In this step, a plurality of sets of decoders are processed in parallel, the decoders are not divided into priority levels, and the decoders assigned with the IDs can work effectively.

Step 103: and polling whether the plurality of sets of decoders finish decoding or not.

In this step, for the decoded data that completes decoding, go to step 104; the decoders for outstanding decoding continue to wait for polling.

Step 104: and storing the decoded data which is decoded completely in an output buffer area to wait for being read.

In this step, when the output buffer is empty, the decoded data after decoding is stored in the output buffer; when the output buffer area is occupied, the decoded data after decoding is stored in the output buffer area after the data of the output buffer area is read.

Step 105: the decoded data is read, and the number of idle decoders and the ID queue are adjusted.

In this step, the decoder that finishes decoding releases the ID that occupies, this ID is sent to the idle ID queue and queued for the next distribution, the count of the idle decoder register adds 1; and carrying out next round of decoder scheduling processing.

Fig. 2 is a schematic diagram of an apparatus for scheduling multiple sets of decoders in the present invention, as shown in fig. 2, including:

and the input scheduling unit is used for setting and managing the idle decoder and the idle ID queue and detecting whether the input buffer area is occupied. The input scheduling unit allocates ID to the decoder, and the decoder allocated with the ID enters a working state; wherein,

the input scheduling unit at least comprises an idle decoder number register and an idle ID queue register:

the number register of the idle decoder is used for managing the number of the idle decoders, when one decoder is started or released, the pointer A used for indicating the number of the idle decoders moves forward or backward by one bit from the current position, and correspondingly, the count of the number register of the idle decoders is subtracted by 1 or added by 1; when the idle decoder register count is 0, the multiple sets of decoders are all in working state.

The idle ID queue register is used for managing idle IDs in the idle ID queue, the pointer B is always positioned at the head end of the idle ID queue, and when the decoder needs to distribute the IDs, the ID at the position of the pointer B is used; the position indicated by the pointer C represents the number of valid idle IDs, when each valid ID is read, the pointer C sequentially moves forward by one bit, an invalid ID mark is added to the original position, and when an invalid ID mark is added to the pointer B, all the IDs are occupied.
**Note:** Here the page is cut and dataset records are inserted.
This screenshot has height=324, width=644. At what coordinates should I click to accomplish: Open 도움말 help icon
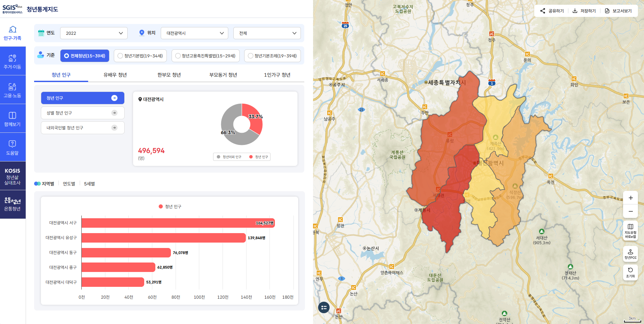click(12, 147)
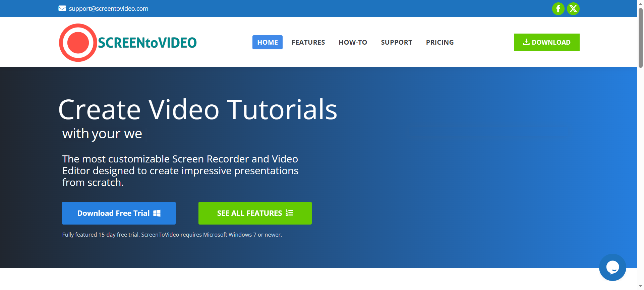Click the support@screentovideo.com email link

coord(109,8)
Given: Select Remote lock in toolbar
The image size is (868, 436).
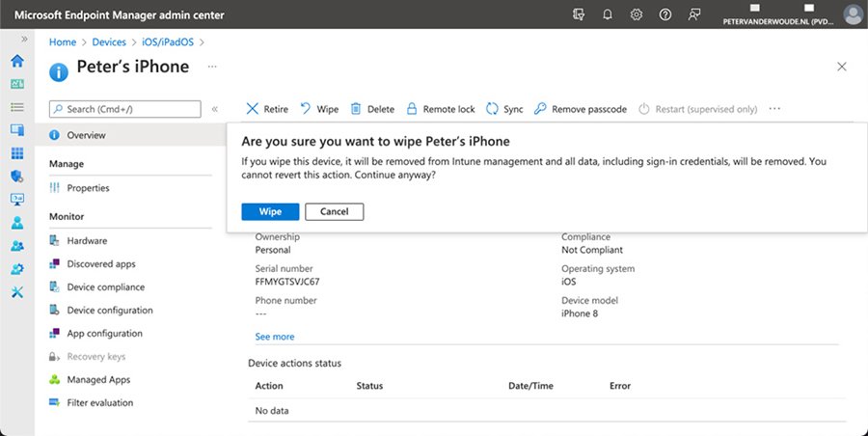Looking at the screenshot, I should [440, 109].
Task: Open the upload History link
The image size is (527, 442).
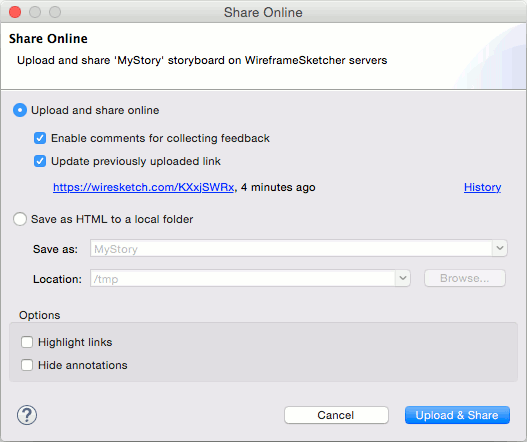Action: tap(482, 187)
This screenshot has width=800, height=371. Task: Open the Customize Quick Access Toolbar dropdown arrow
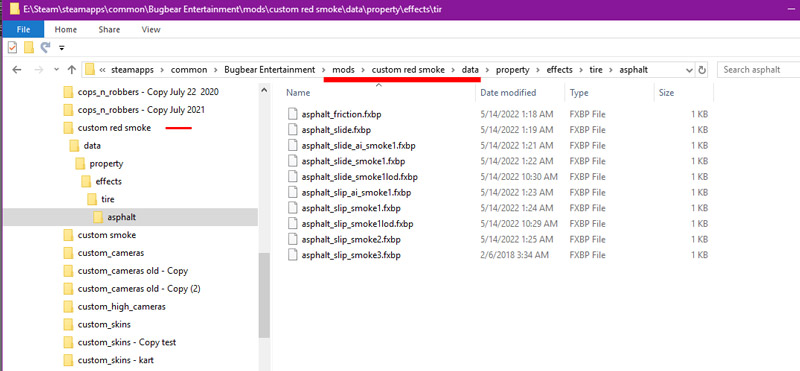pyautogui.click(x=62, y=48)
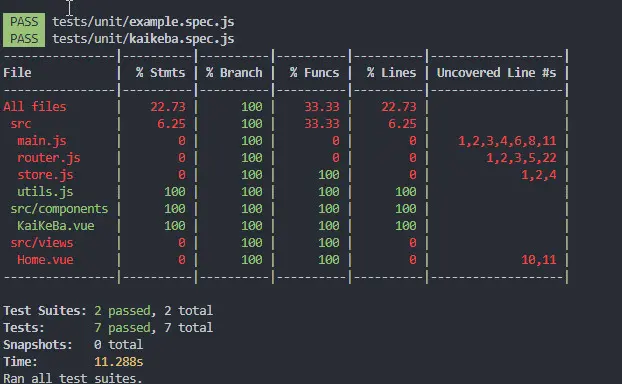Click the store.js file entry

(45, 175)
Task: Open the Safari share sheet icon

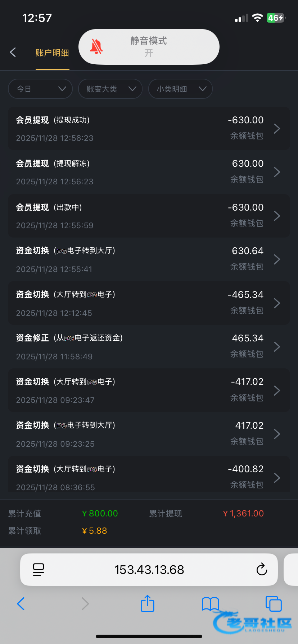Action: click(147, 603)
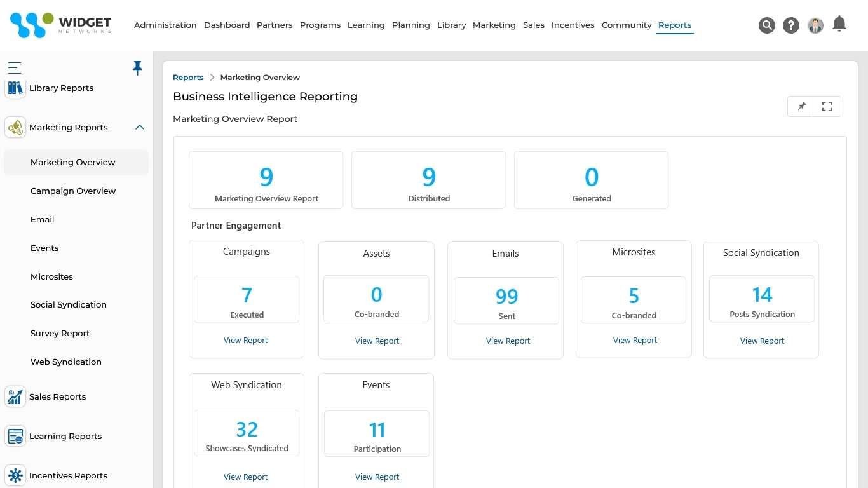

The input buffer area is used for caching data to be decoded which are to enter the parallel processing unit of the decoder, the input buffer area only caches one Transmission Block (TB) data at a time, the data to be cached is read and then the next data to be decoded is cached, and the occupied storage space is small.
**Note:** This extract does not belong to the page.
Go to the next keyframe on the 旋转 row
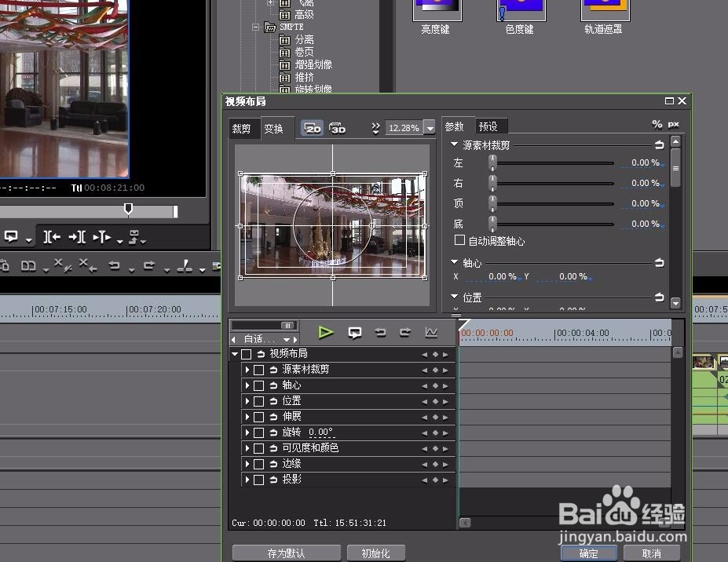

The resource parallel processing unit of the decoder is used for realizing the parallel processing of the plurality of sets of decoders when the plurality of sets of decoders all occupy the ID, the decoders have no priority division and are treated equally, for example, the decoder A obtains long packet data first, the decoder B obtains short packet data later, the decoder B completes decoding earlier than the decoder A due to different packet lengths, and the decoder B can immediately be authorized to obtain new data to be decoded to start a new round of decoding without waiting for the decoder A to complete decoding after completing decoding, so that the data processing efficiency is improved.

When the data to be decoded in the input buffer area is ready and the idle ID queue is not empty, starting the decoder at the head of the queue, clearing the ID occupied by the decoder from the idle ID queue, subtracting 1 from the number of the idle decoders, and when the number of the idle decoders is 0, namely, all the decoders are in a working state.

And the output buffer area is used for buffering the decoded data and reading the data by the scheduling unit to be output. The output buffer zone only buffers one TB data at a time, and buffers the next decoding completion data after the buffered data is read, so that the occupied storage space is small.

And the output scheduling unit is used for reading the decoded data, adjusting the number of idle decoders and the ID queues, detecting a decoding completion mark of each decoder in the decoder parallel processing unit through a polling mechanism and detecting the state of an output buffer area, wherein the decoding completion mark is used for marking the decoder which completes decoding, and when the decoder in the decoder parallel processing unit completes decoding, the decoding completion mark is generated. And when the decoding completion mark of a certain decoder is detected and the output buffer area has the data completing decoding, reading the data completing decoding and emptying the output buffer area. The decoder which finishes decoding releases the occupied ID, the ID is sent to a free ID queue of the input scheduling unit to be queued for next allocation, and the count of a free decoder register is increased by 1.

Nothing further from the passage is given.